Songwriting is always a work in progress. It may be revisited the following session to reflect upon, find a new perspective, or add another line.
If the client has the capacity to understand what is happening during sessions, Rachel may begin with a bubble diagram with what makes them, them – family, the accident/injury etc, which provides a lot of information and brings up feelings. Singing back is a great means of self-expression but for some it is too painful to sing.
For some clients, such as those who experience psychotic episodes as a result of their brain injury, find that songwriting minimises the chaos and confusion in their mind. It is also effective for those who have issues with aggression and frustration following personality changes due to the brain injury.
Rachel said: “Songwriting is a great tool for expressing emotions. Within each session, I usually frame captured lyrics on the guitar or piano. The whole session is not songwriting. I will also incorporate the keyboard for functional exercises – dexterity. And there are options of instruments for them to play.
“In a typical session, I may include some NMT techniques to maintain engagement. Singing songs, especially ones they enjoy are an effective means to hold engagement. I may even use a timer for the sessions. Or start with a song and end with the same song to frame that session – it all depends upon each individual client as to how I frame the session.
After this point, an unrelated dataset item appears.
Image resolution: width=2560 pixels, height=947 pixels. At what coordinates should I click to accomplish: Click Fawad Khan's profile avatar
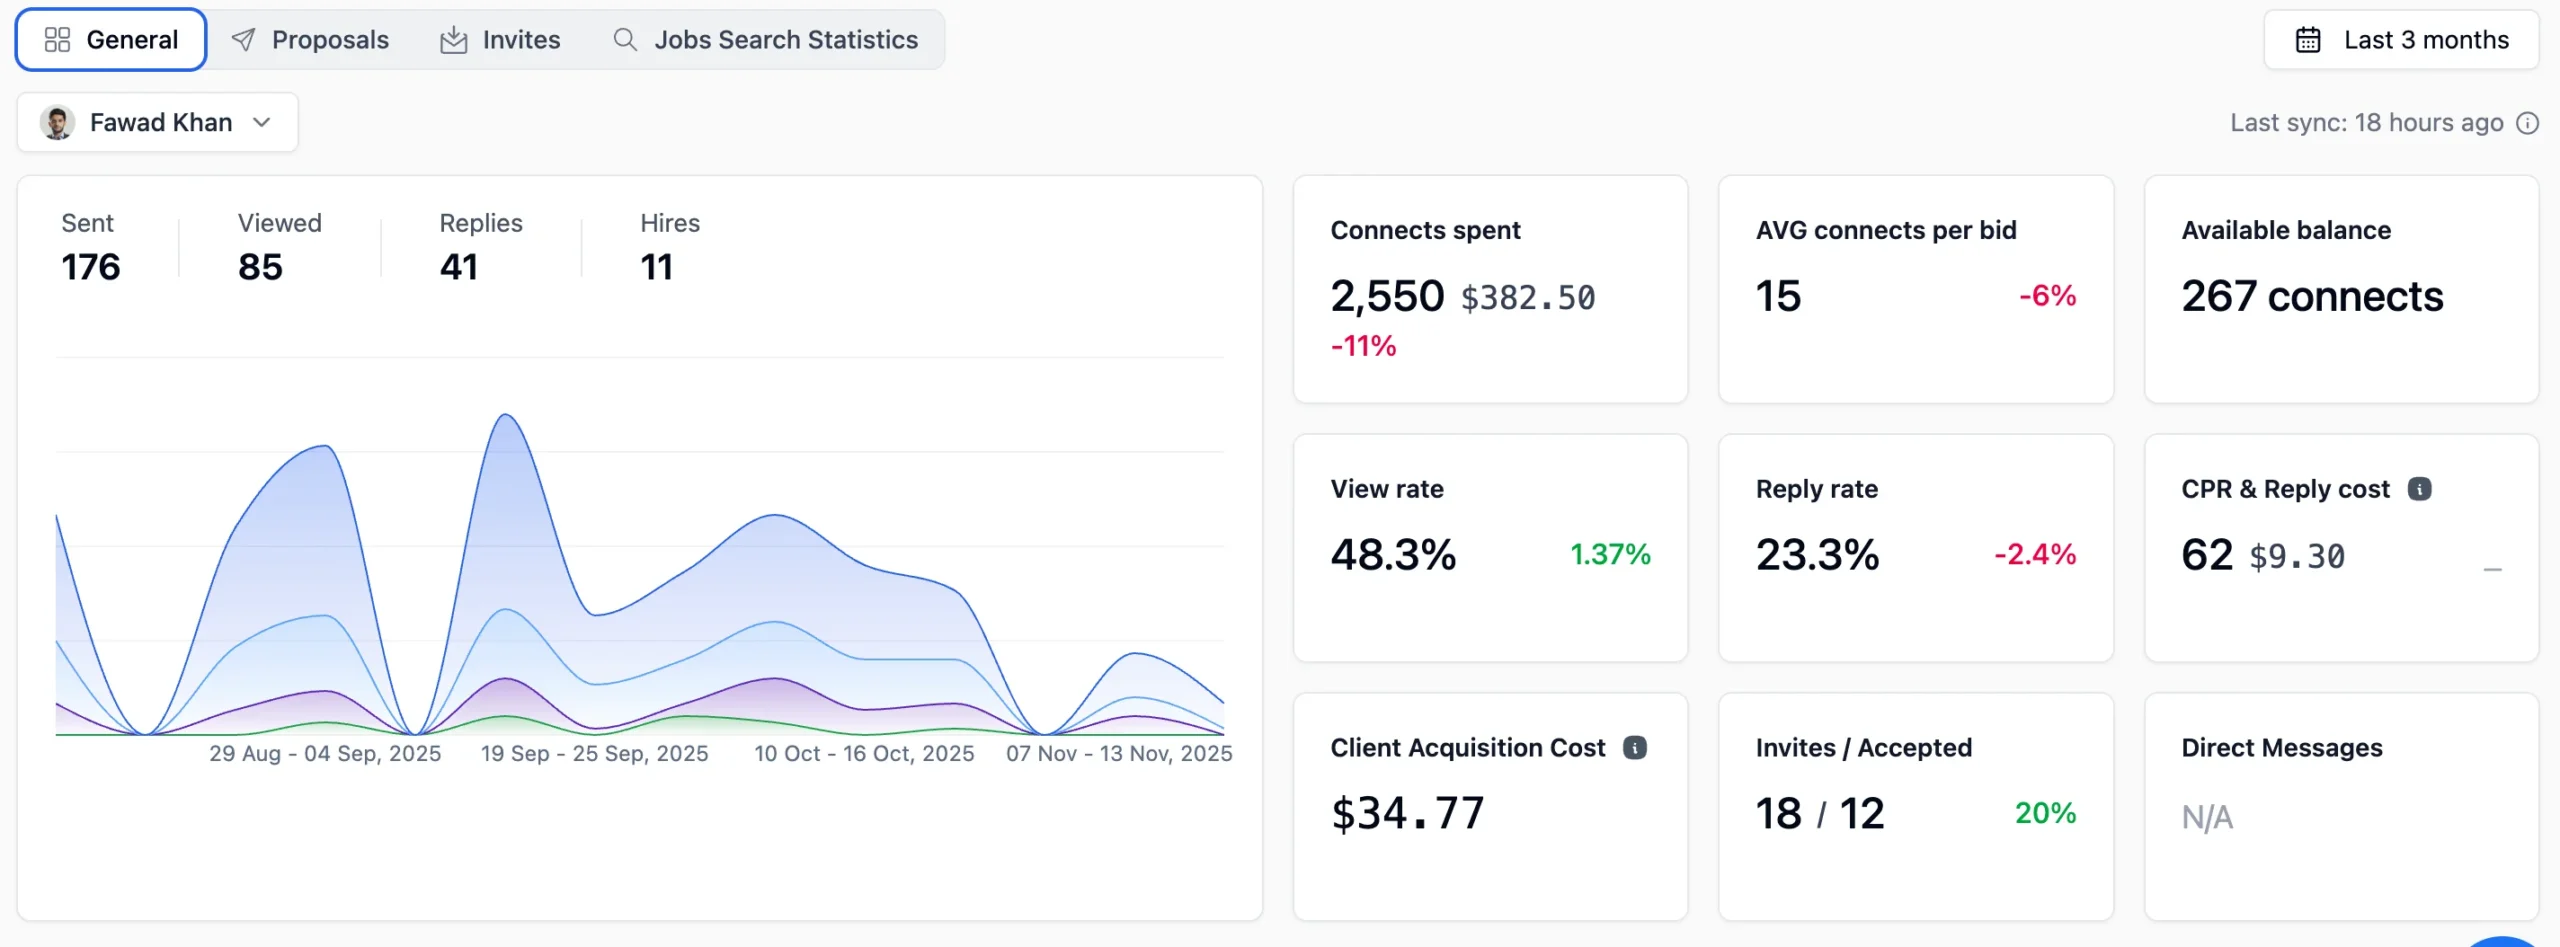(x=57, y=123)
But there is always a fluid flow – songwriting, singing, playing instruments, with conversation in between.
“For a successful therapy session, as a therapist it is important to go with a plan but to be prepared for its path to change depending on the client’s mood, engagement etc.
“It is necessary to be flexible and fluid with different techniques ready to be implemented at any time to give the client the best outcome from each session.”